- [Excerpt to read]:
## start
At the moment, digging comprises most of the work going on as the aging John Hart dam and power station undergo a major seismic upgrade and replacement.

“It’s like a mining operation for the first year and a half, to remove all the rock,” said Stephen Watson of BC Hydro. “Once that’s complete, they get into the building phase, starting to construct the generating station.”

Monday’s tour updated regional civic leaders and media on the progress of the four-year project, which kicked off last summer with a similar tour. It was led by managers from BC Hydro, joint venture construction partners InPower BC, Aecon and SNC Lavalin Constructors Pacific, Inc., and included Adams and Comox Valley MLA Don McRae. The visitors were taken to the entrance of one of two access portals being dug deep into bedrock in the hill below John Hart dam. The tunnels, one large enough to accommodate semi trucks and large equipment, will eventually intersect with the main generating station tunnel.
## end
- [Job 1]:
Reproduce the entries verbatim, from the line containing "REFERENZEN (613, 65)" through the line containing "新闻资讯 (303, 21)", both included.
- [Job 2]:
Continue the passage on the John Hart dam and generating station upgrade, beginning immediately after its final sentence.

- [Provided records]:
## start
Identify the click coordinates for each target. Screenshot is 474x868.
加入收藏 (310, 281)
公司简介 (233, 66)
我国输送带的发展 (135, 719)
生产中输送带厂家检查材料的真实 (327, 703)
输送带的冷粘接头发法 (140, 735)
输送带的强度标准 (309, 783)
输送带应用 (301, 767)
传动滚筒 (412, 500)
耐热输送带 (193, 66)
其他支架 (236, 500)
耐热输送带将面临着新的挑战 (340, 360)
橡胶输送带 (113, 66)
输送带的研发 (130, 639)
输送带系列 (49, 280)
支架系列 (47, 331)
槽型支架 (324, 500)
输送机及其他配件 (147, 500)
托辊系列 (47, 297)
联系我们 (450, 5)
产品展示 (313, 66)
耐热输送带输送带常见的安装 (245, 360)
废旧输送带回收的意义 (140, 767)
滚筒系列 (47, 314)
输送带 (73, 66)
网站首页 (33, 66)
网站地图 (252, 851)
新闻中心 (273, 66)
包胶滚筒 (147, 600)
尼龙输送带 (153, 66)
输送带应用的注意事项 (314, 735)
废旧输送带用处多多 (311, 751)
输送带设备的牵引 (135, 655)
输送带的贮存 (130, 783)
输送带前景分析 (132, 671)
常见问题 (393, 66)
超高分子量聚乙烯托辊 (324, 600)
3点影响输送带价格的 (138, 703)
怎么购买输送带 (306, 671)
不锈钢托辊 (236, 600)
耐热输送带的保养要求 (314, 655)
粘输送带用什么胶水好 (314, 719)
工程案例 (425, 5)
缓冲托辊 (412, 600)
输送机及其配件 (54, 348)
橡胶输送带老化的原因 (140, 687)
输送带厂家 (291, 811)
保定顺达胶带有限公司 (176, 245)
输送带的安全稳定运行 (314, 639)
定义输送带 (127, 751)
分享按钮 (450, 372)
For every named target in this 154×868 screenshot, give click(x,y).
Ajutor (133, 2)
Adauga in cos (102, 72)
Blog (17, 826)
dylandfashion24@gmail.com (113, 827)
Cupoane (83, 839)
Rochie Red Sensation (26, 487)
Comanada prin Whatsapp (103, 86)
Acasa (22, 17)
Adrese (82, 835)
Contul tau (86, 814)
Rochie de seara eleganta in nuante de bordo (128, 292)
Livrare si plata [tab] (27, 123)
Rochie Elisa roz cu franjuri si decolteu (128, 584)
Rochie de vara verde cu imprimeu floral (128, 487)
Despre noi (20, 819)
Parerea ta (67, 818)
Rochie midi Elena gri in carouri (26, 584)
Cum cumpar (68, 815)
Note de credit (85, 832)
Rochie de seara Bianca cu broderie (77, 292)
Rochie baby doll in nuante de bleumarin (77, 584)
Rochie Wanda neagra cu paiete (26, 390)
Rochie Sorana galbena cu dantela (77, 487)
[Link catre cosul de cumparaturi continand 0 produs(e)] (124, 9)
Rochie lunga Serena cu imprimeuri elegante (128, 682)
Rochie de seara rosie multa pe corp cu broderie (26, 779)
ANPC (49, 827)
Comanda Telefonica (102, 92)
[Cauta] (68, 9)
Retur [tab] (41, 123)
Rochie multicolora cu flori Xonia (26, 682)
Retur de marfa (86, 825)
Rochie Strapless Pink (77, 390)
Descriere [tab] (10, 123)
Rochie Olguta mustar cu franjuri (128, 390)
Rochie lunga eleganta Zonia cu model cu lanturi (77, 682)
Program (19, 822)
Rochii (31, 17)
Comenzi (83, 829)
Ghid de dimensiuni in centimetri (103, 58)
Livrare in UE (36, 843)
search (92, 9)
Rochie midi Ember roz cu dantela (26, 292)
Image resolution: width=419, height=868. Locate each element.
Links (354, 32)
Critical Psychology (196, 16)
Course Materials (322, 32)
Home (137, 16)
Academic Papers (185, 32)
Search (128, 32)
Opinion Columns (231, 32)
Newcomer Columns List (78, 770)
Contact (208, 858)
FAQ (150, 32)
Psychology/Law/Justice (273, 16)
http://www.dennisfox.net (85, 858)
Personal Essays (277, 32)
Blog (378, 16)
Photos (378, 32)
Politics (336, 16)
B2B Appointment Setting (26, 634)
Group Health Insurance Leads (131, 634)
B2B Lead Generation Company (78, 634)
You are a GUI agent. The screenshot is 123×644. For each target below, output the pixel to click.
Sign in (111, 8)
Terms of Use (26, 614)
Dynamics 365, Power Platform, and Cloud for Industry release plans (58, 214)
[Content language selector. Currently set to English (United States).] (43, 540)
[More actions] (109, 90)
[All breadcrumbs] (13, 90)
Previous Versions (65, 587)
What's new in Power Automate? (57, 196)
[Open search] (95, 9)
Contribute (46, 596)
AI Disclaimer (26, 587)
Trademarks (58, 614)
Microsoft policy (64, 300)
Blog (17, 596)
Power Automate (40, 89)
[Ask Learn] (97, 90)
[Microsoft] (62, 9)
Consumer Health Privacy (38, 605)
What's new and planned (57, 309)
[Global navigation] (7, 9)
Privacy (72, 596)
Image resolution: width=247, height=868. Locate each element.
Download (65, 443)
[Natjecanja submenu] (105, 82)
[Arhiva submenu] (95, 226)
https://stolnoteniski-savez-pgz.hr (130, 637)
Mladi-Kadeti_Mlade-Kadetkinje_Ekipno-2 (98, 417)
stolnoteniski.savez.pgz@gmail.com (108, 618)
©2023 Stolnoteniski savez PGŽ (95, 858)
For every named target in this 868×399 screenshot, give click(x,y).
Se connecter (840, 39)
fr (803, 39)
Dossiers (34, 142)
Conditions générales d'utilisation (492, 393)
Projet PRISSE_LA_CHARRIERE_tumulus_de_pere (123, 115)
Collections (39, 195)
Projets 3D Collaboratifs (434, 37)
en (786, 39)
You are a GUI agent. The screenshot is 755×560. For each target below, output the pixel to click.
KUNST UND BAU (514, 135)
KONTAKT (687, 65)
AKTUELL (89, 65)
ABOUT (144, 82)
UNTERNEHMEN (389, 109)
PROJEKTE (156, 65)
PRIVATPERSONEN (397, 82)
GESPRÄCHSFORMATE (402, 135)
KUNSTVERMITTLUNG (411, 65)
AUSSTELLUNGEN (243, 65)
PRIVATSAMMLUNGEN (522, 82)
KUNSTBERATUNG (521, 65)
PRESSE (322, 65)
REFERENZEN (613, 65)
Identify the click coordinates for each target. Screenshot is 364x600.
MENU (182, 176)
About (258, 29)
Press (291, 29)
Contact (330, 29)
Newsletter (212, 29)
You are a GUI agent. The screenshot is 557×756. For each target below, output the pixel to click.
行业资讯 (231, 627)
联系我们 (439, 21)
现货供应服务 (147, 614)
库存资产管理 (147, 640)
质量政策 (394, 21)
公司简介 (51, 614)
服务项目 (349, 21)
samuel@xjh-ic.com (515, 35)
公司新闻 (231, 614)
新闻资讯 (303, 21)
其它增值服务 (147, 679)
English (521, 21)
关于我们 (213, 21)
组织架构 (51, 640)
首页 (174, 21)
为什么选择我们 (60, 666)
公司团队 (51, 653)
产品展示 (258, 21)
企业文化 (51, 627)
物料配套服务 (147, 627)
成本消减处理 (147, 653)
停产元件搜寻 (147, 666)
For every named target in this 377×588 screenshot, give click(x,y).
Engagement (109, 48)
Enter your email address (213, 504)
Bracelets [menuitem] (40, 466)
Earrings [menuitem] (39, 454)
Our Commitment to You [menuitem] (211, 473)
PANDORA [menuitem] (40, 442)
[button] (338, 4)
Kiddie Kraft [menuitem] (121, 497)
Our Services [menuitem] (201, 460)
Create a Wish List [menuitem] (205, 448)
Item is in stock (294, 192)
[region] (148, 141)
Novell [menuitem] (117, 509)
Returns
## end
- [Right answer 1]:
REFERENZEN (613, 65)
Identify the click coordinates for each target. Screenshot is 364x600.
MENU (182, 176)
About (258, 29)
Press (291, 29)
Contact (330, 29)
Newsletter (212, 29)
You are a GUI agent. The screenshot is 557×756. For each target below, output the pixel to click.
行业资讯 (231, 627)
联系我们 (439, 21)
现货供应服务 (147, 614)
库存资产管理 (147, 640)
质量政策 (394, 21)
公司简介 (51, 614)
服务项目 (349, 21)
samuel@xjh-ic.com (515, 35)
公司新闻 (231, 614)
新闻资讯 (303, 21)

- [Right answer 2]:
“These are just little access tunnels,” Aecon’s Scott Marshall said. “But they’re big.”

When completed and commissioned in the fall of 2018, the new site will feature more than two kilometres of underground tunnels as the surface penstocks and surge towers are removed from the site and the hillside reforested.

“To see it go to this design level, underground with the tunneling option, will also be really important going forward, as it creates a more natural park space,” said Adams. “It will just be a great asset for Campbell River.”

In addition to major seismic upgrades — “The penstocks and generating station wouldn’t survive a low to moderate earthquake,” said Watson — the new facility will boast an underground water bypass. It will eliminate the periodic release of water through Elk Falls currently needed when the current turbines require maintenance or repair.

The new generating station will add 9.5 per cent more generating capacity with the same flow rates currently in place. The project employs roughly 185 people in Campbell River, on-site or in support roles, and utilizes 50 local contractors for goods and/or services.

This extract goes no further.